Pixel coordinate grounding data:
□ □ □ □
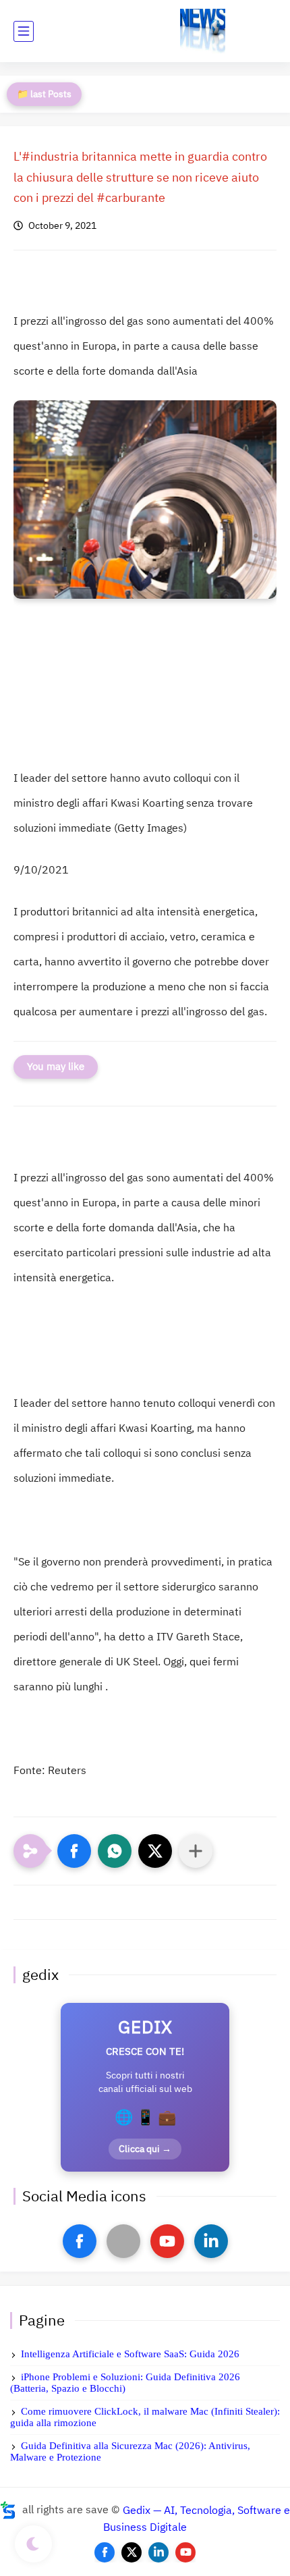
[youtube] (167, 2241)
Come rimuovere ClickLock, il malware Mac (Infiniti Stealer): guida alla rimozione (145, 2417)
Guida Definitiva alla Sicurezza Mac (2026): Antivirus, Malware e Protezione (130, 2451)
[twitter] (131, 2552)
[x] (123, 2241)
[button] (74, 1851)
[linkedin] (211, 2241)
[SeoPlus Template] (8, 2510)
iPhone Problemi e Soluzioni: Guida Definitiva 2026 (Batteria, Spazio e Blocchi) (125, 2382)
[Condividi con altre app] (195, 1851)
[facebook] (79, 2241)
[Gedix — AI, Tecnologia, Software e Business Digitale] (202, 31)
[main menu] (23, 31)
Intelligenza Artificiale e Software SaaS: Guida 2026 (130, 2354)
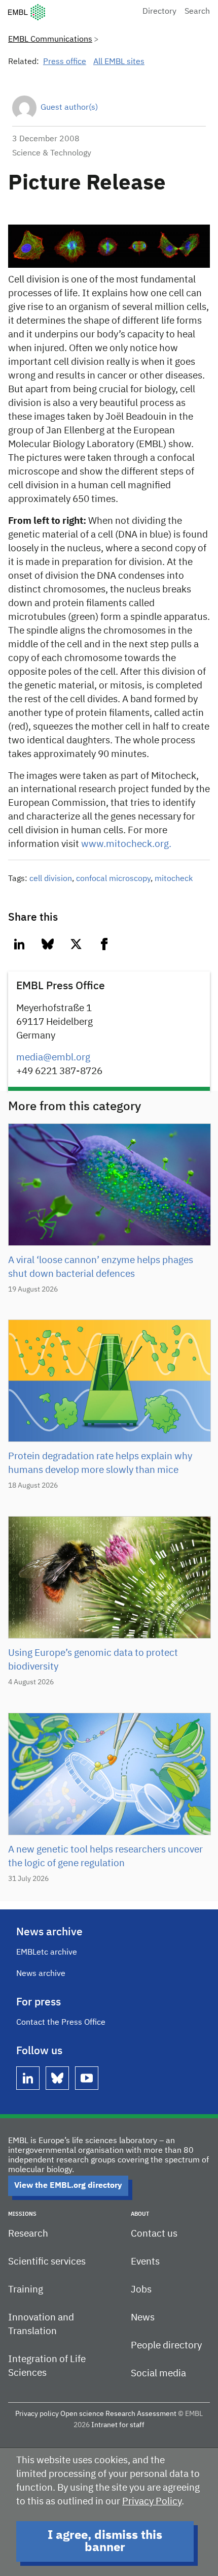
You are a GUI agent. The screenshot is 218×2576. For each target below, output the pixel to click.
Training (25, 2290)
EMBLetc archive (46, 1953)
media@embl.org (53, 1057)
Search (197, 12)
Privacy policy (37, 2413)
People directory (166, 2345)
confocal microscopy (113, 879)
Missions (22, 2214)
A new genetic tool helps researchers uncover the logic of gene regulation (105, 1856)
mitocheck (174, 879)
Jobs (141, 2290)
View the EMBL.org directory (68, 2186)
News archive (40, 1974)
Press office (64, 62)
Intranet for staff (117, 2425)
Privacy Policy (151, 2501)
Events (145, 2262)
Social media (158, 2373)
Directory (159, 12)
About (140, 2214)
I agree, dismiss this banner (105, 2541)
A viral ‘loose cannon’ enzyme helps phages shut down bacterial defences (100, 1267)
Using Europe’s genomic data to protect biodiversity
□ □ □ □
Exact copies of the lines from the one holding "People directory (166, 2345)" to the end of the entries are all that should be written.

COMPLETED TASK
People directory (166, 2345)
confocal microscopy (113, 879)
Missions (22, 2214)
A new genetic tool helps researchers uncover the logic of gene regulation (105, 1856)
mitocheck (174, 879)
Jobs (141, 2290)
View the EMBL.org directory (68, 2186)
News archive (40, 1974)
Press office (64, 62)
Intranet for staff (117, 2425)
Privacy Policy (151, 2501)
Events (145, 2262)
Social media (158, 2373)
Directory (159, 12)
About (140, 2214)
I agree, dismiss this banner (105, 2541)
A viral ‘loose cannon’ enzyme helps phages shut down bacterial defences (100, 1267)
Using Europe’s genomic data to protect biodiversity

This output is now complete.